After analyzing the purpose of the work-product doctrine, the Court reasoned that attorney work product can sometimes be disclosed to third parties without waiving the doctrine’s protections. It held that work product protections would be waived when the material is shared with an opponent, or shared in a way that “significantly increases the likelihood” that an opponent or a potential opponent would discover the information.

The Court noted that this new rule has a “fact intensive structure [that] requires evaluation on a case-by-case basis.” In making such a determination, it said, courts should consider “whether the disclosure was inconsistent with the maintenance of secrecy from the disclosing party’s adversary.” (Citation and internal quotation marks omitted.) However, that standard “should not be conflated with the heightened level of confidentiality required under the attorney-client privilege.” In other words, the majority reasoned, attorney work product must “be kept confidential only from the adversary,” not necessarily from all third parties.

The Court went on to find that the factual record had not been developed sufficiently to determine whether Excela waived the protections of the work-product doctrine. It remanded the case to the trial court for factual findings involving the work-product considerations laid out by the majority opinion.

Two concurring opinions agreed with the majority’s ultimate decision, but stressed factors that should be considered when a court rules on potential waiver of work-product protections.

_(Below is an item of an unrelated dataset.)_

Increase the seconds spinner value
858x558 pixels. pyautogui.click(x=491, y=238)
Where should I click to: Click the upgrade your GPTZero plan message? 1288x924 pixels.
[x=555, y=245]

Justice Donohue wrote that the trial court should look at whether the disclosing party “took any or all of the necessary and available precautions to reduce or eliminate the likelihood that the information could be obtained” by an adversary. Justice Wecht cited persuasive authority from the D.C. Circuit that suggested courts should evaluate “whether the disclosing party had a reasonable basis for believing that the recipient would keep the disclosed material confidential.” For example, he reasoned that work product protections may be maintained when the disclosing party has a formal confidentiality agreement with the party to whom the information is disclosed.


While the BouSamra decision expands the zone of protection afforded by Pennsylvania’s version of the attorney work-product doctrine, subsequent decisions evaluating different factual scenarios will be needed to flesh out how far that protection now extends. That said, the case does provide guidance for companies and individuals wishing to maximize attorney work-product protections. To prevent a finding that those protections have been waived, the party disclosing attorney work product should take explicit, demonstrable steps to maintain the secrecy of that information, such as:

  • entering into a formal confidentiality agreement or similar written pact with the third party receiving the information

  • explicitly stating when transmitting the information that it is confidential and should not be shared

  • writing “Confidential Attorney Work Product” or some similar disclaimer on the information being disclosed.

DISCLAIMER: Because of the generality of this update, the information provided herein may not be applicable in all situations and should not be acted upon without specific legal advice based on particular situations.